Algumas agências como é o caso da Ogilvy, por exemplo, resolveram que cada equipe de mídia teria seu pessoal digital e que logo, todos ali seriam profissionais de mídias on e off. O argumento: “Entendendo a importância da mídia digital, cada anunciante terá sua própria equipe especializada. E tal equipe entenderá igualmente de on e de off.

Outras agências,  como é o caso da África, pensaram de uma outra forma, criando dentro da Mídia, uma célula específica digital para atender todos os clientes da agência. Argumento: “Entendendo a importância da mídia digital, teremos uma equipe 100% especializada em digital para cuidar dos clientes da agência. Pessoal de on é on e pessoal de off é off. Cada um no seu quadrado”.

(Logicamente, o que está entre aspas é fala minha, mas que, ao meu ver, reflete bem o que cada agênca pensava naquele momento).

De um jeito ou de outro, as agências tiveram que se virar e garantir a excelência na prestação de serviço de compra de mídia digital.

Muitos profissionais de mídia, batizados e treinados para a compra de mídia off, viram ali a possibilidade de migrarem para o online. Era uma novidade, nova grana, futuro, tendência.

E muitos realmente tentaram. Alguns desistiram no meio do caminho e retornaram para o off. Outros, se deram bem fazendo mídia on e nunca mais voltaram.

Já com o tempo, o contrário também aconteceu. Profissionais de mídia on, normalmente mais novos, que talvez nunca nem tenham tido contato com a compra de mídia off, também quiseram tentar alguma coisa de off. Da mesma forma, uns deram certo, mas muitos outros não.

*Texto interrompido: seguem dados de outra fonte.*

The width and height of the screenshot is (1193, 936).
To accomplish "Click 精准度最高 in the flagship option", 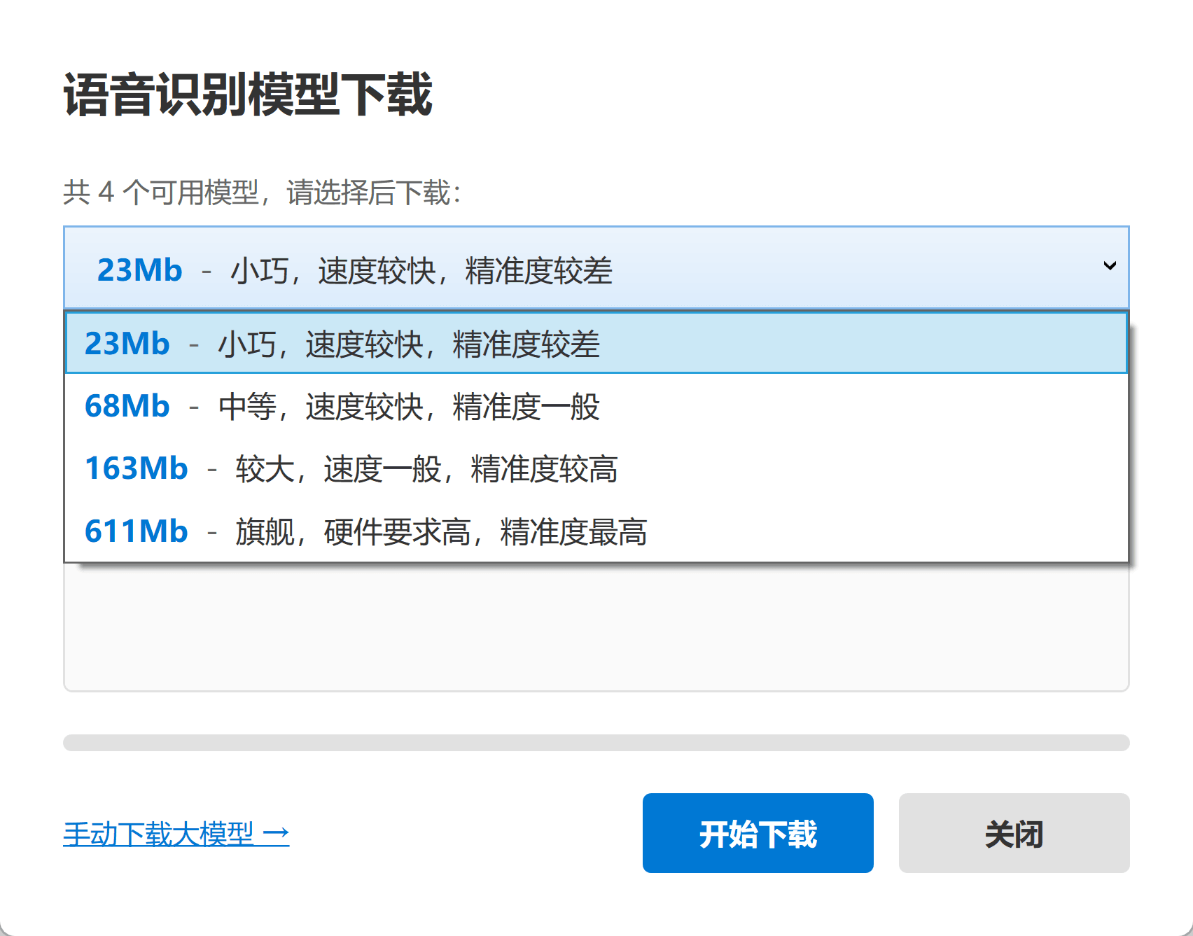I will coord(573,532).
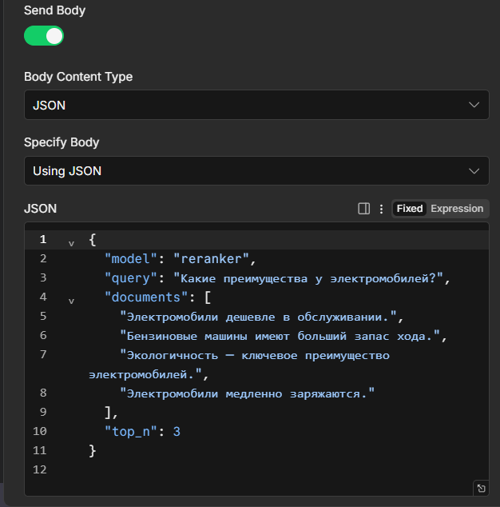The height and width of the screenshot is (507, 500).
Task: Click the "Экологичность" document string on line 7
Action: click(254, 354)
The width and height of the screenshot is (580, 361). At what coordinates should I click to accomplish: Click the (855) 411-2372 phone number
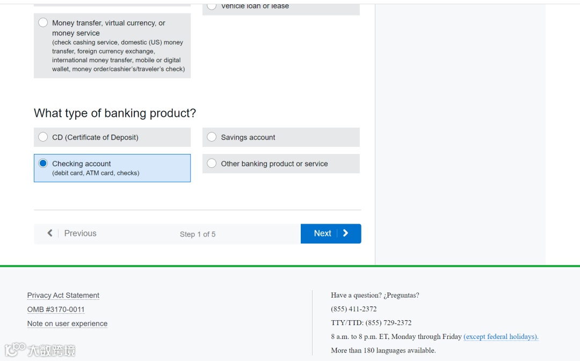coord(354,309)
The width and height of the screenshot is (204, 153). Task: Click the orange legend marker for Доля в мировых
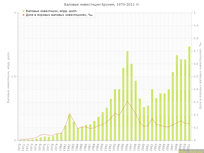[23, 15]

Na minha humilde opinião de ontem, de hoje e de sempre é que o cara de off, pode até querer tentar aprender sobre mídia on, por enxergar ali, uma tendência, uma oportunidade futura e tal. Agora, não vejo interesse no contrário.

Os processos são diferentes, o timing, os critérios de avaliação. Mídia off é muito burocrática! É meio que começar do ZERO!

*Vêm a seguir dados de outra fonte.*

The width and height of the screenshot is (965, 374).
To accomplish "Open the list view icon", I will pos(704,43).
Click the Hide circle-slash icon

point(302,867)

Não adianta o mercado tentar fazer com que um cara seja especialista em algo que o próprio cara não quer ser. Pra sempre, existirão bons caras de off e outros tantos caras bons de mídia on. Tentar forçar um a aprender o outro é uma cagada.

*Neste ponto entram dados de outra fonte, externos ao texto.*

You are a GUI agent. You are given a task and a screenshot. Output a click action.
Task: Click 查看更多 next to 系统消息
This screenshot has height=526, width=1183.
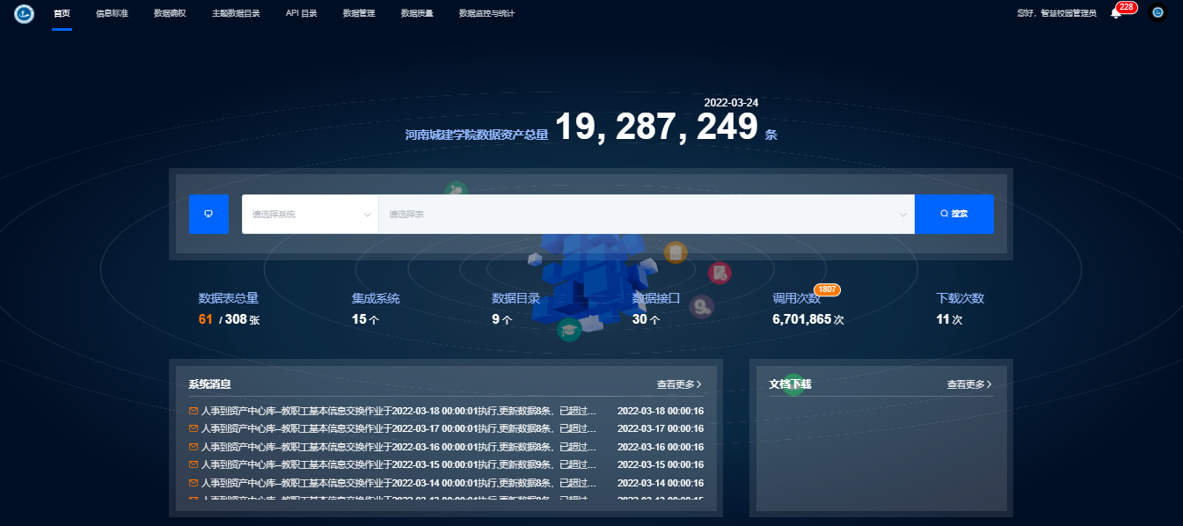[x=676, y=384]
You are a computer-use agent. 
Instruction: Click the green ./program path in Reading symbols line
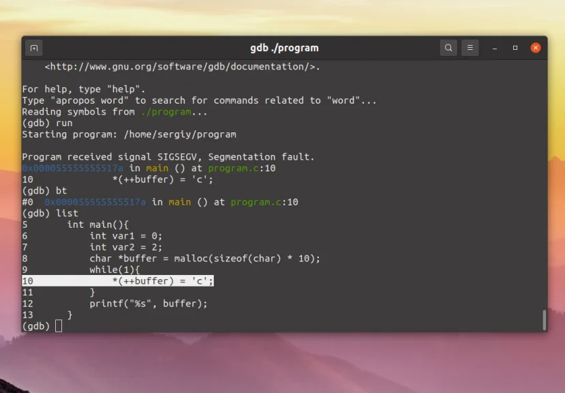(166, 112)
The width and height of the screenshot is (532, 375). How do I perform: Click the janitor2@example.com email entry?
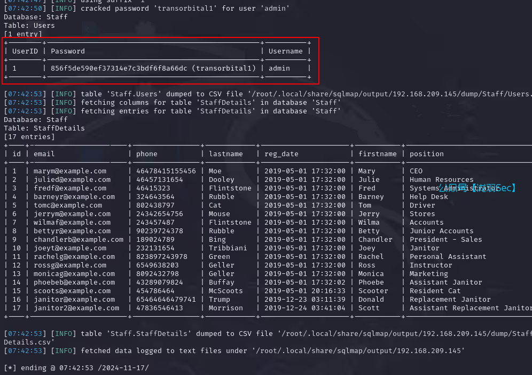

Passado alguns anos, hoje noto uma mudança no pensamento das agências. Ainda bem!

Na minha opinião, o mercado entendeu que existem profissionais de mídia on, profissionais de mídia off e os profissionais de mídia híbridos, que são aqueles que deram certo quando resolveram mudar de um lado para outro.

Os híbridos dominam tanto um quanto o outro (on e off). São caras que manjavam de off e aceitaram começar tudo do zero para aprender on. Deu certo!

Hoje, profissionais de mídia híbridos são valiosos demais no mercado publicitário. São poucos e esses não ficam sem empregos.

Eu não sou um híbrido. Infelizmente. Tenho minha formação toda no offline e sempre trabalhei com gente demais boa em online que me fez ficar demais acomodado. Erro meu até!

E você, é ou pretende ser um profissional de mídia on, off ou híbrido?